Suzana foi citada para conhecimento de uma ação proposta por Ricardo. Uma audiência de conciliação foi agendada para o dia 01/12/2022. Ela decide contratar Augusto para atuar como seu advogado no referido processo, concedendo-lhe procuração específica para negociar e transigir. Diante do caso concreto, assinale a afirmativa correta.
- A)Suzana poderá ser multada por litigância de má-fé, se não for pessoalmente na audiência de conciliação.
Errada, porque a ausência à audiência de conciliação não gera, por si só, litigância de má-fé; a sanção legal específica é outra, e ainda depende de ausência injustificada.
- B)Suzana poderá ser multada por ato atentatório à dignidade da Justiça, se não for pessoalmente na audiência de conciliação.
Errada, porque a multa por ato atentatório só incide no não comparecimento injustificado da parte, e não quando ela está validamente representada por procuração específica.
- C)Suzana poderá, por meio de procuração específica, constituir Augusto como seu representante, com poderes para negociar e transigir na audiência de conciliação.
Certa, pois o CPC permite que a parte constitua representante por procuração específica, com poderes para negociar e transigir na audiência de conciliação.
- D)Suzana pode constituir representante, por meio de procuração específica, para representá-la em juízo, mas não pode lhe conferir poderes para negociar e transigir.
Errada, porque a procuração específica pode sim conferir poderes para negociar e transigir, que são exatamente os poderes exigidos pelo CPC para essa representação.
- E)O advogado poderá receber procuração específica de Suzana para todo e qualquer ato processual, exceto para representação em audiência, ainda que de conciliação.
Errada, porque não existe essa limitação: a procuração específica pode ser usada justamente para representação em audiência de conciliação, inclusive com poderes para negociar e transigir.
Gabarito: C
No CPC, a audiência de conciliação ou mediação valoriza a autocomposição: o juiz chama as partes para tentar um acordo antes de partir para a briga processual de verdade.

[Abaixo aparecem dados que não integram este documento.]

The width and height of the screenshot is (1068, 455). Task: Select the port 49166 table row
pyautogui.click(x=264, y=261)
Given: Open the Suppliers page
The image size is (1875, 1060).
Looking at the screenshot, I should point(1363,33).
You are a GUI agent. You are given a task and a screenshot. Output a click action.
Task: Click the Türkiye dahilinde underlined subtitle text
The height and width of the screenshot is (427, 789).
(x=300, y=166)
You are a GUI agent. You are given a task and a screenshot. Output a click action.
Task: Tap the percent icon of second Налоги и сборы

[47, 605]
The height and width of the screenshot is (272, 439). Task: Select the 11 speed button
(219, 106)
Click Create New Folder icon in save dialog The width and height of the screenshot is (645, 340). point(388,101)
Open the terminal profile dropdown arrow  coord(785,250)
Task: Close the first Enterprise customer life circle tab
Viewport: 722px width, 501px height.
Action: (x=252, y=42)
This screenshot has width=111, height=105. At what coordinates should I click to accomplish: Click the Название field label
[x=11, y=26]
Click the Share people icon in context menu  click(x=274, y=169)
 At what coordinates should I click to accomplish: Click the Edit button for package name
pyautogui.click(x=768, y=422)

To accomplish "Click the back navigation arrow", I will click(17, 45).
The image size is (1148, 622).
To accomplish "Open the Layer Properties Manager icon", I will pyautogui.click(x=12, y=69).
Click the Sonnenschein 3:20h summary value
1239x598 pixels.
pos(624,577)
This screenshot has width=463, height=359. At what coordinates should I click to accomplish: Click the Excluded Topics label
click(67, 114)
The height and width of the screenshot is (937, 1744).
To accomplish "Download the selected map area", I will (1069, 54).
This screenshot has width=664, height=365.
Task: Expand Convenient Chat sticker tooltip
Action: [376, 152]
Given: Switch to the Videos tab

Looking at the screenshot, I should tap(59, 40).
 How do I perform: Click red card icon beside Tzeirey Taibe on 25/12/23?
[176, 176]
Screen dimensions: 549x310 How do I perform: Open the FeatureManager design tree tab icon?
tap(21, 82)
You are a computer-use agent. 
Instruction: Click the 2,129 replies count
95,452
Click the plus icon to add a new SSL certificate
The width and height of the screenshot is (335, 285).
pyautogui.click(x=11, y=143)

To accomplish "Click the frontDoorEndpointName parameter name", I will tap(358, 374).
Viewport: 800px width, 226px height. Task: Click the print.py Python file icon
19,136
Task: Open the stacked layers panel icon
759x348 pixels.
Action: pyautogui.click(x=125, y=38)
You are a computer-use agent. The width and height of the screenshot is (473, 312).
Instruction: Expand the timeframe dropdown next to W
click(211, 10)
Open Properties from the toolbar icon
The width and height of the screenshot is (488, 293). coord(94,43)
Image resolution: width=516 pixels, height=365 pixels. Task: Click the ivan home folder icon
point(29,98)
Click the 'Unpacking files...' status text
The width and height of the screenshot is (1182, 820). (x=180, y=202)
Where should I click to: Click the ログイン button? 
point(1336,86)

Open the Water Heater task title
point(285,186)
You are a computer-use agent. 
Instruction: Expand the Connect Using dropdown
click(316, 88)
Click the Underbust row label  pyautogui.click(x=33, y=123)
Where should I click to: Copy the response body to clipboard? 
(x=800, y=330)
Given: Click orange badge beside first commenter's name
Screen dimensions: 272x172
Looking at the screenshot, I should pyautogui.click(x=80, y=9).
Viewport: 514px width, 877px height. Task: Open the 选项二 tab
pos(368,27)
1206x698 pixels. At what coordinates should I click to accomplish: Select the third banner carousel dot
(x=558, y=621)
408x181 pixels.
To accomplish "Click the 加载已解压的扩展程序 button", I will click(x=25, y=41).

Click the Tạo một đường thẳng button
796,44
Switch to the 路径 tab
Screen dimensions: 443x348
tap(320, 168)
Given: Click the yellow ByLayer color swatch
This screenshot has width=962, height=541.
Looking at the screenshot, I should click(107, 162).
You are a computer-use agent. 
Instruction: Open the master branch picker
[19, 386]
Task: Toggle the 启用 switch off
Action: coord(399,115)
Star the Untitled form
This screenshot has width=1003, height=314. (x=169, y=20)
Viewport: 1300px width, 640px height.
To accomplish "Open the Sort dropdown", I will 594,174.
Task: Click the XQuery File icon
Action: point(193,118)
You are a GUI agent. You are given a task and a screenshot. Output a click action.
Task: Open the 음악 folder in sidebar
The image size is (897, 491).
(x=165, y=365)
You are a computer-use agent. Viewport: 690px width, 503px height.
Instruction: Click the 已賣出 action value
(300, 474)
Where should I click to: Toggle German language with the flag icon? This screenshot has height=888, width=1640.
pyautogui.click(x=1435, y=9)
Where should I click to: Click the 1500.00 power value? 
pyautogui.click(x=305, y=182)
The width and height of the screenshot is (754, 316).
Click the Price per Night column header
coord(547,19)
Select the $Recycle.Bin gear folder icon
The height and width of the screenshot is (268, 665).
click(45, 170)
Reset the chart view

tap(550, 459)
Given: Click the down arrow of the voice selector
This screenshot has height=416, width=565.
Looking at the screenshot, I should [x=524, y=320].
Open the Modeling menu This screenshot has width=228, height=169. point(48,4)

Nesse contexto, a lei não exige que a parte vá pessoalmente em qualquer hipótese, porque ela pode se fazer representar por alguém com procuração específica e poderes para negociar e transigir. O ponto central está no artigo 334, parágrafo 10, do CPC: a parte pode constituir representante, por meio de procuração específica, com poderes para negociar e transigir. Então, se Suzana nomeou Augusto com esses poderes, ela está dentro da regra do jogo. Nada de surpresa, nada de multa automática. A multa por ato atentatório à dignidade da Justiça aparece no artigo 334, parágrafo 8, mas só para o não comparecimento injustificado da parte à audiência. Se ela foi validamente representada, não há ausência irregular. E a alternativa também não fala em litigância de má-fé, que é outra coisa e depende de conduta processual desleal, não de simples falta à audiência. Resumo de prova: em audiência de conciliação, a parte pode mandar representante com procuração específica e poderes para negociar e transigir. É a lei deixando a porta do acordo aberta e, de quebra, evitando penalidade quando a representação é regular.